Now, I see error changed, but pod still can't be scheduled.
kubectl -n common describe pod consul-server-2
Name: consul-server-2
Namespace: common
Priority: 0
Service Account: consul-server
Node: nodes-fsn1-6e1adf53318e07f1/10.10.0.9
Start Time: Sun, 02 Jul 2023 10:35:41 +0000
Labels: app=consul
chart=consul-helm
component=server
controller-revision-hash=consul-server-76b6576bff
hasDNS=true
release=consul
statefulset.kubernetes.io/pod-name=consul-server-2
Annotations: consul.hashicorp.com/config-checksum: 0b003a5539ab09175e389b7e89105615c0394b10c54fd6893c3a084f5ce99f2e
consul.hashicorp.com/connect-inject: false
Status: Pending
IP:
IPs: <none>
Controlled By: StatefulSet/consul-server
Containers:
consul:
Container ID:
Image: hashicorp/consul:1.14.2
Image ID:
Ports: 8500/TCP, 8502/TCP, 8301/TCP, 8301/UDP, 8302/TCP, 8302/UDP, 8300/TCP, 8600/TCP, 8600/UDP
Host Ports: 0/TCP, 0/TCP, 0/TCP, 0/UDP, 0/TCP, 0/UDP, 0/TCP, 0/TCP, 0/UDP
Command:
/bin/sh
-ec
cp /consul/config/extra-from-values.json /consul/extra-config/extra-from-values.json
[ -n "${HOST_IP}" ] && sed -Ei "s|HOST_IP|${HOST_IP?}|g" /consul/extra-config/extra-from-values.json
[ -n "${POD_IP}" ] && sed -Ei "s|POD_IP|${POD_IP?}|g" /consul/extra-config/extra-from-values.json
[ -n "${HOSTNAME}" ] && sed -Ei "s|HOSTNAME|${HOSTNAME?}|g" /consul/extra-config/extra-from-values.json
exec /usr/local/bin/docker-entrypoint.sh consul agent \
-advertise="${ADVERTISE_IP}" \
-config-dir=/consul/config \
-config-file=/consul/extra-config/extra-from-values.json
State: Waiting
Reason: ContainerCreating
Ready: False
Restart Count: 0
Limits:
cpu: 100m
memory: 100Mi
Requests:
cpu: 100m
memory: 100Mi
Readiness: exec [/bin/sh -ec curl http://127.0.0.1:8500/v1/status/leader \
2>/dev/null | grep -E '".+"'
] delay=5s timeout=5s period=3s #success=1 #failure=2
Environment:
ADVERTISE_IP: (v1:status.podIP)
HOST_IP: (v1:status.hostIP)
POD_IP: (v1:status.podIP)
CONSUL_DISABLE_PERM_MGMT: true
Mounts:
/consul/config from config (rw)
/consul/data from data-common (rw)
/consul/extra-config from extra-config (rw)

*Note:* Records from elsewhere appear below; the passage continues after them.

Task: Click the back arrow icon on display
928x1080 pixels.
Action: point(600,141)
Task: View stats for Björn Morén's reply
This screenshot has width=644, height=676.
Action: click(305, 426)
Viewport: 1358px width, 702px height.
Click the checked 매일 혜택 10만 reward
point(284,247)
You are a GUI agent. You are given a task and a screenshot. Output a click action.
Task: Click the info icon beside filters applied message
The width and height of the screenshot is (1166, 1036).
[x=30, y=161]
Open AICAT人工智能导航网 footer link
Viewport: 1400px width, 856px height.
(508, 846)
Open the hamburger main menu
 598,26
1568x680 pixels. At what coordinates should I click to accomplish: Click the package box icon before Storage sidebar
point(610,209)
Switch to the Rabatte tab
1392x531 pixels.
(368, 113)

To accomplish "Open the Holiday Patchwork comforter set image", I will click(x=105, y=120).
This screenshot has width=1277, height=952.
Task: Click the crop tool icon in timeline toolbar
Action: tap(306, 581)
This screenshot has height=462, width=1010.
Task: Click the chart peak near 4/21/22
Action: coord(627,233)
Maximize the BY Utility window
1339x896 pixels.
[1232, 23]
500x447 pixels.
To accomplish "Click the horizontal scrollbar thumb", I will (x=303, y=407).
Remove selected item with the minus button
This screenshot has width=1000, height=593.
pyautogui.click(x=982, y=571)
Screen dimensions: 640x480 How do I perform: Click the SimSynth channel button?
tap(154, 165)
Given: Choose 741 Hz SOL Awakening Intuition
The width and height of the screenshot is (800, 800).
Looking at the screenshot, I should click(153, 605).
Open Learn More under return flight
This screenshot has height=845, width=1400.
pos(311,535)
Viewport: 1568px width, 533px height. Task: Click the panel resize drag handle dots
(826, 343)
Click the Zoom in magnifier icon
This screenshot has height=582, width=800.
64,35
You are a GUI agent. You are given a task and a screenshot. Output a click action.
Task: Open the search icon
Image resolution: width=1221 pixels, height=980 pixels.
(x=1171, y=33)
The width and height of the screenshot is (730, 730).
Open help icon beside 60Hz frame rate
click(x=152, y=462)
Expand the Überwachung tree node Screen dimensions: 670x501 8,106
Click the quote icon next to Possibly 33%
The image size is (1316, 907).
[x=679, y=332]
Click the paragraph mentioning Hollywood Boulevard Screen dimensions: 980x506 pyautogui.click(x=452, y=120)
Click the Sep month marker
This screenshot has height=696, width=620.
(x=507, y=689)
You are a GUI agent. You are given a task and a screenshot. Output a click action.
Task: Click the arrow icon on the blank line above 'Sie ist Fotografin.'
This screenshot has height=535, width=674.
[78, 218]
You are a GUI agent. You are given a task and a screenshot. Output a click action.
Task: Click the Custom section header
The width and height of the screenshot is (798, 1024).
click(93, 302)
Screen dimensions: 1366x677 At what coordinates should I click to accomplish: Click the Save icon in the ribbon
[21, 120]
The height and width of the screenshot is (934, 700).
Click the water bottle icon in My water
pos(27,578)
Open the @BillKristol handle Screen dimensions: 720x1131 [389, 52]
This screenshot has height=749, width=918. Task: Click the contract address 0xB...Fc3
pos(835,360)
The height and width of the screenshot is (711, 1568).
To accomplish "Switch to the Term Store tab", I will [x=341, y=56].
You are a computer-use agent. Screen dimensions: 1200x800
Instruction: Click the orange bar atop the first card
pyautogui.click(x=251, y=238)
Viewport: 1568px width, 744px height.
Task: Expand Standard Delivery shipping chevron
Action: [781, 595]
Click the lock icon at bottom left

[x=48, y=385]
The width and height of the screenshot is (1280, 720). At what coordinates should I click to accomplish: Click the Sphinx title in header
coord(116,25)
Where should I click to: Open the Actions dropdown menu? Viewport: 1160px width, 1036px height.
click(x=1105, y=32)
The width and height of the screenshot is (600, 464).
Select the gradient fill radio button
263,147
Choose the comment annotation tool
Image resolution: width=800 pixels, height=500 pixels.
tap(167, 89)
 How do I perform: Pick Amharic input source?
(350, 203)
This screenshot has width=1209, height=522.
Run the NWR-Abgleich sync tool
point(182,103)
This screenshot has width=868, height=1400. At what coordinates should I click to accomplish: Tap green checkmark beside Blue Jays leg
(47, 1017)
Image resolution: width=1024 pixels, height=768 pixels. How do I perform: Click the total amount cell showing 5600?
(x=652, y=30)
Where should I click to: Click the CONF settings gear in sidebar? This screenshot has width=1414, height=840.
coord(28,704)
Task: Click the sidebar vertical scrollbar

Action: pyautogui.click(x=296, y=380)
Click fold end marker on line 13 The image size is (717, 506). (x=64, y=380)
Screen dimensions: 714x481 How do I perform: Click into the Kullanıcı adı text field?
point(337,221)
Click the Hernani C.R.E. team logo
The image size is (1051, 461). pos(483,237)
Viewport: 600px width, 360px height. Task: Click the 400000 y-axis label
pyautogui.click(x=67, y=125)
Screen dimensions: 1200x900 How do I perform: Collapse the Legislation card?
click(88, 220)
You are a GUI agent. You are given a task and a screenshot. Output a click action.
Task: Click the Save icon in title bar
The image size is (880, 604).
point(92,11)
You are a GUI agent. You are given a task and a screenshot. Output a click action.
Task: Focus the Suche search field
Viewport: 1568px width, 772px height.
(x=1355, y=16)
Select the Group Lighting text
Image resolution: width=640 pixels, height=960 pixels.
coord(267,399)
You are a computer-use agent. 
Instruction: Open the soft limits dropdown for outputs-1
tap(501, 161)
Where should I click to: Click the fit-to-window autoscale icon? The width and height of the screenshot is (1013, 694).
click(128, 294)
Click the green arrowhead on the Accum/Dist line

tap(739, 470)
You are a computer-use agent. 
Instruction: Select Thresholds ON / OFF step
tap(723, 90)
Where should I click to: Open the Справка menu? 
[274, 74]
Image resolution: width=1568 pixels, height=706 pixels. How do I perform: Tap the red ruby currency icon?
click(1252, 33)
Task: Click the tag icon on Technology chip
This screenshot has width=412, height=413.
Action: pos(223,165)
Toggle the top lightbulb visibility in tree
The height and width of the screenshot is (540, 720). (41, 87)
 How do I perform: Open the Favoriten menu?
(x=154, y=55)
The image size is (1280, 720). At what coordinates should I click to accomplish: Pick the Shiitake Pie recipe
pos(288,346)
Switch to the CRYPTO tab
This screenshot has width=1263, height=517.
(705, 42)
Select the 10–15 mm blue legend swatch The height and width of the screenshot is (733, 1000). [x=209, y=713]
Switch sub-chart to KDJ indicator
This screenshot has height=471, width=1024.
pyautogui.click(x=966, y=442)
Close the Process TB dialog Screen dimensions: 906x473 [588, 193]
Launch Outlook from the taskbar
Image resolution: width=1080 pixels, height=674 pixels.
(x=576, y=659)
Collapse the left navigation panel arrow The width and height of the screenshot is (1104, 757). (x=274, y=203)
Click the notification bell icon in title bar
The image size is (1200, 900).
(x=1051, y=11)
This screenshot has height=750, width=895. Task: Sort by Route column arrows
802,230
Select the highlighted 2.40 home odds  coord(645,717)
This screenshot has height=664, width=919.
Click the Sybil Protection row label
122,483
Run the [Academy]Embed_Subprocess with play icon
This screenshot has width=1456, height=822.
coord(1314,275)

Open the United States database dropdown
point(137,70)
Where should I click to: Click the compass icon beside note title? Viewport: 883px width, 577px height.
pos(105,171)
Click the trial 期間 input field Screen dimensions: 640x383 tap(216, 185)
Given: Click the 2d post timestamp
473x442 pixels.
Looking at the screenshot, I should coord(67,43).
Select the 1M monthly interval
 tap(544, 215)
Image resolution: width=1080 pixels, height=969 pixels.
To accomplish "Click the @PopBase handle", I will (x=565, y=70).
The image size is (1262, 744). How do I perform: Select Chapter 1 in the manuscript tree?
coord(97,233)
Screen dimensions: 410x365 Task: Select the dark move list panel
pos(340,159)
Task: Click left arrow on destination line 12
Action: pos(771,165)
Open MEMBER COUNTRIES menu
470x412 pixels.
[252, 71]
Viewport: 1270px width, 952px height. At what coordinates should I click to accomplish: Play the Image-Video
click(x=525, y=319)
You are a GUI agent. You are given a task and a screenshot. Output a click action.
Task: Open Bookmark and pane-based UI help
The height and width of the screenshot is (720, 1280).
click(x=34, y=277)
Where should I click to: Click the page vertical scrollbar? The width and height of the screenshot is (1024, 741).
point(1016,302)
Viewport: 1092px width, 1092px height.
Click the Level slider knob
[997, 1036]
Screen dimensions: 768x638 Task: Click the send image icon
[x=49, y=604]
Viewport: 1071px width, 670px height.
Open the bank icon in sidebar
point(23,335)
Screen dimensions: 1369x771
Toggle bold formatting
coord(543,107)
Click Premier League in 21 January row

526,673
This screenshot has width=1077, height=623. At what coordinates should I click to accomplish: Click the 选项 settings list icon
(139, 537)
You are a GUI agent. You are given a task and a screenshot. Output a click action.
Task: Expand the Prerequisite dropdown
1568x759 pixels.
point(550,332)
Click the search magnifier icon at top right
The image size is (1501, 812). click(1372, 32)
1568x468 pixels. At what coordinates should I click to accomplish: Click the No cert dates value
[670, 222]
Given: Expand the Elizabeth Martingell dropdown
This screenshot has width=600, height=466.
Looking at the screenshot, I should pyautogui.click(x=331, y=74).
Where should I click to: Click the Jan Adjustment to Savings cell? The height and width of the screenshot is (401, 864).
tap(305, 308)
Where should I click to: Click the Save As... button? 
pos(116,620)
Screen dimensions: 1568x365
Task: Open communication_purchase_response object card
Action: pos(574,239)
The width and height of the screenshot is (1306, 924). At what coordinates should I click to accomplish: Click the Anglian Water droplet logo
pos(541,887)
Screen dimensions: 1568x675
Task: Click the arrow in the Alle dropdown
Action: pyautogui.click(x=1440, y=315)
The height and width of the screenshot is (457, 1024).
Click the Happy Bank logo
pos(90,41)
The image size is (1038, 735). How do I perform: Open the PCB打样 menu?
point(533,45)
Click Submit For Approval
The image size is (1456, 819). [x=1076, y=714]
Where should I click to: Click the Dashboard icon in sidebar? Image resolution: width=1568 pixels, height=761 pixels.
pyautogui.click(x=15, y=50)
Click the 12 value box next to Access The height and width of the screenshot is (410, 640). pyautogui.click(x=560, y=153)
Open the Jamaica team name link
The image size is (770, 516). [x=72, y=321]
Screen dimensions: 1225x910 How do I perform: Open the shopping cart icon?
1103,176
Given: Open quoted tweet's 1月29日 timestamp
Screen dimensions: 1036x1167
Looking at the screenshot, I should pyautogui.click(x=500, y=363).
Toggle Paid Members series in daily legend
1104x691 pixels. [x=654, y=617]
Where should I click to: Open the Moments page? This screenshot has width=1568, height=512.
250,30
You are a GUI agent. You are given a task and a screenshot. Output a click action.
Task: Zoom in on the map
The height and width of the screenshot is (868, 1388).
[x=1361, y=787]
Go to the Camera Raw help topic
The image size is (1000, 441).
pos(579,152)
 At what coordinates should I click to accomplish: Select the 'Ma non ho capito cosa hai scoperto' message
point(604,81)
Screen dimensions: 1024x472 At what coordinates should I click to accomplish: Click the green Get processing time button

/var/run/secrets/kubernetes.io/serviceaccount from kube-api-access-djbbh (ro)
Conditions:
Type Status
Initialized True
Ready False
ContainersReady False
PodScheduled True
Volumes:
data-common:
Type: PersistentVolumeClaim (a reference to a PersistentVolumeClaim in the same namespace)
ClaimName: data-common-consul-server-2
ReadOnly: false
config:
Type: ConfigMap (a volume populated by a ConfigMap)
Name: consul-server-config
Optional: false
extra-config:
Type: EmptyDir (a temporary directory that shares a pod's lifetime)
Medium:
SizeLimit: <unset>
kube-api-access-djbbh:
Type: Projected (a volume that contains injected data from multiple sources)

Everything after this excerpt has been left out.